Reproduce verbatim the lines of the material below, starting at the line with "Open Excel 导入 import button" and ending at the line with "Screen dimensions: 445x331", both inclusive; skip the rest.

» **EXTRACTED MATERIAL**
+++++
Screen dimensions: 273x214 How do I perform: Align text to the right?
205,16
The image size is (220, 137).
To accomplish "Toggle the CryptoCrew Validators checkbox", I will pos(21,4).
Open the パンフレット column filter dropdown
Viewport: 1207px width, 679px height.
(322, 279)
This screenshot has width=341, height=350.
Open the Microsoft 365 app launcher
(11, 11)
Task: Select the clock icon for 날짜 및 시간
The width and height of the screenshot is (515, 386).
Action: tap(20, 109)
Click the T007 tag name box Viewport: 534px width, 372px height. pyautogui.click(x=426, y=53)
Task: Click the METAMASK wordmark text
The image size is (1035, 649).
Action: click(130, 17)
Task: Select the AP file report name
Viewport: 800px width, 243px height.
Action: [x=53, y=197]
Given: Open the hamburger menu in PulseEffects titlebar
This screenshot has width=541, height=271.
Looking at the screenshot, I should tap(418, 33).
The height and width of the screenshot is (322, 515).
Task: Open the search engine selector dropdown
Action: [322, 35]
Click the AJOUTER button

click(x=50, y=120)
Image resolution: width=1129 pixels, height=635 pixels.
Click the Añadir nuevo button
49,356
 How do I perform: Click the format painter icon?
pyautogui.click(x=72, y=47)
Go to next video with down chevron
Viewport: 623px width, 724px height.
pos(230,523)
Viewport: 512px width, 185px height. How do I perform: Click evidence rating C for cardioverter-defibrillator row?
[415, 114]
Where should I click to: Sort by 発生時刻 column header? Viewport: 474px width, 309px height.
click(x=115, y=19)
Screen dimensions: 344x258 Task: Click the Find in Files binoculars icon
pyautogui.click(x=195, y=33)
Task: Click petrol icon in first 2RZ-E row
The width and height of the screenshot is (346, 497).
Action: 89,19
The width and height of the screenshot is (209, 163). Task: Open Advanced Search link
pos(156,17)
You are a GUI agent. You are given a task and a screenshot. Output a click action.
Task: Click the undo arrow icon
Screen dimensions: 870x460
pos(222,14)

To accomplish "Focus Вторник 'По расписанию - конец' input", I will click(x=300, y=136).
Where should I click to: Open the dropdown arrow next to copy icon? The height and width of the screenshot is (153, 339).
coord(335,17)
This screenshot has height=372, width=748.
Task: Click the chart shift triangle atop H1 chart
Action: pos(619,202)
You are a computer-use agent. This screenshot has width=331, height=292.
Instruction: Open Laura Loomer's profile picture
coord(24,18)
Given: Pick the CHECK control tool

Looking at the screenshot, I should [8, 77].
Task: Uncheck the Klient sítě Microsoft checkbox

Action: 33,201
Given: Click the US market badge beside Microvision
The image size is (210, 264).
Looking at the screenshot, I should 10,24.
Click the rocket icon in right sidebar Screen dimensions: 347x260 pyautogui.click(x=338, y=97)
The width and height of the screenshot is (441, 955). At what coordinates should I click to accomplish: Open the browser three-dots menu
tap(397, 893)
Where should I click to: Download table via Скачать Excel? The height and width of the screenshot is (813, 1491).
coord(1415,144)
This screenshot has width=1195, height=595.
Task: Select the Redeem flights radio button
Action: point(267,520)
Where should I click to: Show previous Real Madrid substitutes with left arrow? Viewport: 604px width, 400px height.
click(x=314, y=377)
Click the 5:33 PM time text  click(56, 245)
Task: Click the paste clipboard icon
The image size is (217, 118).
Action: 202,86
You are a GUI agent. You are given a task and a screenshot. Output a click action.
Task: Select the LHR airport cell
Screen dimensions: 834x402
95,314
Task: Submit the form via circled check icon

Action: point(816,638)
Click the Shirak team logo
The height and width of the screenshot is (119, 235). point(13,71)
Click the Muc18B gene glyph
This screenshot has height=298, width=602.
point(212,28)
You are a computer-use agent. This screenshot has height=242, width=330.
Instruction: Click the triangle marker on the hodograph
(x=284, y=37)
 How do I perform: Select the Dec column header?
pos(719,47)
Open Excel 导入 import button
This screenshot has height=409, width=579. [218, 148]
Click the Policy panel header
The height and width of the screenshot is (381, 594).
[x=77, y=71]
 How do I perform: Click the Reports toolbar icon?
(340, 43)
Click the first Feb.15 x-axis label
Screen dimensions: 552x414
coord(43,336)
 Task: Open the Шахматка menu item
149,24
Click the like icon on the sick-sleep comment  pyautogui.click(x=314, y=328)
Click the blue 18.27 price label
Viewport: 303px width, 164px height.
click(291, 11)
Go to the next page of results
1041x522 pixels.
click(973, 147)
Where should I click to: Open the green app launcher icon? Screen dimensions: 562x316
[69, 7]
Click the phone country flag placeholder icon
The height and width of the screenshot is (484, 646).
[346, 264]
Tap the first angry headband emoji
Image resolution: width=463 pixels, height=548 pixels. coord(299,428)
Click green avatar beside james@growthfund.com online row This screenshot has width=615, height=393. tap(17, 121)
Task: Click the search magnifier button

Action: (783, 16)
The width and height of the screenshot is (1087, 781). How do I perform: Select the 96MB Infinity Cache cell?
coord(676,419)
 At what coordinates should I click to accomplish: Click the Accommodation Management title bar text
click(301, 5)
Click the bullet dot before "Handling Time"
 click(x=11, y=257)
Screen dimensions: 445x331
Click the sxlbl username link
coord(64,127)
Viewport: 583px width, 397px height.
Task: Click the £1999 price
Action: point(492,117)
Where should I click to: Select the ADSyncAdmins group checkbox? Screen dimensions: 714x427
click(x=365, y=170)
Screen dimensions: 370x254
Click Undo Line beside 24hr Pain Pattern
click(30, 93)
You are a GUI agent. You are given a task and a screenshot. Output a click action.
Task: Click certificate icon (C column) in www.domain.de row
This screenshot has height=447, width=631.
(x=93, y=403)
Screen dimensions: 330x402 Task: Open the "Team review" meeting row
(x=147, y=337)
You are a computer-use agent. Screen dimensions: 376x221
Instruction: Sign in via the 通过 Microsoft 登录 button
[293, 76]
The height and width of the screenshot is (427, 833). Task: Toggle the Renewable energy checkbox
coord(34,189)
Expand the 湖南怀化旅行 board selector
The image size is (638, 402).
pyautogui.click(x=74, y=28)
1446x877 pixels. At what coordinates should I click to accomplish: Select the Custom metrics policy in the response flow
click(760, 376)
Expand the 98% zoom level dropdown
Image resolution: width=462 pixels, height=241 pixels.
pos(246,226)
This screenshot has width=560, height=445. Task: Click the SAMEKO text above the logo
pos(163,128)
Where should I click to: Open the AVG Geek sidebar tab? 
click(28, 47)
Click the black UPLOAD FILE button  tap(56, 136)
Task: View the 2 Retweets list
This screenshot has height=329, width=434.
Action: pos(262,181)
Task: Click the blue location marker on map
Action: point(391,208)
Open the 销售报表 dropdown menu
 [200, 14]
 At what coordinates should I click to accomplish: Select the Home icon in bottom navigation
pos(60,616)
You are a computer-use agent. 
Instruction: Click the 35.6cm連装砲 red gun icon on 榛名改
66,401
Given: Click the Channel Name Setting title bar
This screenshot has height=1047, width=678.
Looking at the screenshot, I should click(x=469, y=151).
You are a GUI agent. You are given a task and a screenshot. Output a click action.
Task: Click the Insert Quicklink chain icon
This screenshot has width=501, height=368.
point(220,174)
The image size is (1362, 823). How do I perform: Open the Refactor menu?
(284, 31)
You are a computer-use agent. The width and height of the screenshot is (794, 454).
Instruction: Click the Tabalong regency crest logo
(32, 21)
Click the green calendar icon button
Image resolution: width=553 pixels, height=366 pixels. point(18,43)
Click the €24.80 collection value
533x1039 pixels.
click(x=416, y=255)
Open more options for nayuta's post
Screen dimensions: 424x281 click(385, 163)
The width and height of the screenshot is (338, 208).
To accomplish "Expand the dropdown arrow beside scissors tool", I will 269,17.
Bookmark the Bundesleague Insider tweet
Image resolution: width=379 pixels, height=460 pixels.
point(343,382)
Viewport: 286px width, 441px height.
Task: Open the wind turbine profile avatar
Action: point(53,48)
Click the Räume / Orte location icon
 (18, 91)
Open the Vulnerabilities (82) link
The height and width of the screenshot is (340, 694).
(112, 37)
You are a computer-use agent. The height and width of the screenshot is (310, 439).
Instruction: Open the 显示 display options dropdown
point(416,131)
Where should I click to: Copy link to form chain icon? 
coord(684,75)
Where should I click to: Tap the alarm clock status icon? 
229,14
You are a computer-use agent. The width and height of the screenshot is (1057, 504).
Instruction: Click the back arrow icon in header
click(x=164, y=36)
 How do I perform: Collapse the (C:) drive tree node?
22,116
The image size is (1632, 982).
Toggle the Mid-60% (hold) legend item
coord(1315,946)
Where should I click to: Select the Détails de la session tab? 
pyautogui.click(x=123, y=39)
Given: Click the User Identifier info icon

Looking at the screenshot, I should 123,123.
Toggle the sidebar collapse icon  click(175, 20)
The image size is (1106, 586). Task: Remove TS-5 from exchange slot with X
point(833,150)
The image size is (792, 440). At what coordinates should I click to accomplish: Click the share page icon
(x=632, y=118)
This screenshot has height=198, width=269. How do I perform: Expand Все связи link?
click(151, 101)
+++++
» **SOLUTION FOR THIS PROBLEM**
Open Excel 导入 import button
This screenshot has height=409, width=579. [218, 148]
Click the Policy panel header
The height and width of the screenshot is (381, 594).
[x=77, y=71]
 How do I perform: Click the Reports toolbar icon?
(340, 43)
Click the first Feb.15 x-axis label
Screen dimensions: 552x414
coord(43,336)
 Task: Open the Шахматка menu item
149,24
Click the like icon on the sick-sleep comment  pyautogui.click(x=314, y=328)
Click the blue 18.27 price label
Viewport: 303px width, 164px height.
click(291, 11)
Go to the next page of results
1041x522 pixels.
click(973, 147)
Where should I click to: Open the green app launcher icon? Screen dimensions: 562x316
[69, 7]
Click the phone country flag placeholder icon
The height and width of the screenshot is (484, 646).
[346, 264]
Tap the first angry headband emoji
Image resolution: width=463 pixels, height=548 pixels. coord(299,428)
Click green avatar beside james@growthfund.com online row This screenshot has width=615, height=393. tap(17, 121)
Task: Click the search magnifier button

Action: (783, 16)
The width and height of the screenshot is (1087, 781). How do I perform: Select the 96MB Infinity Cache cell?
coord(676,419)
 At what coordinates should I click to accomplish: Click the Accommodation Management title bar text
click(301, 5)
Click the bullet dot before "Handling Time"
 click(x=11, y=257)
Screen dimensions: 445x331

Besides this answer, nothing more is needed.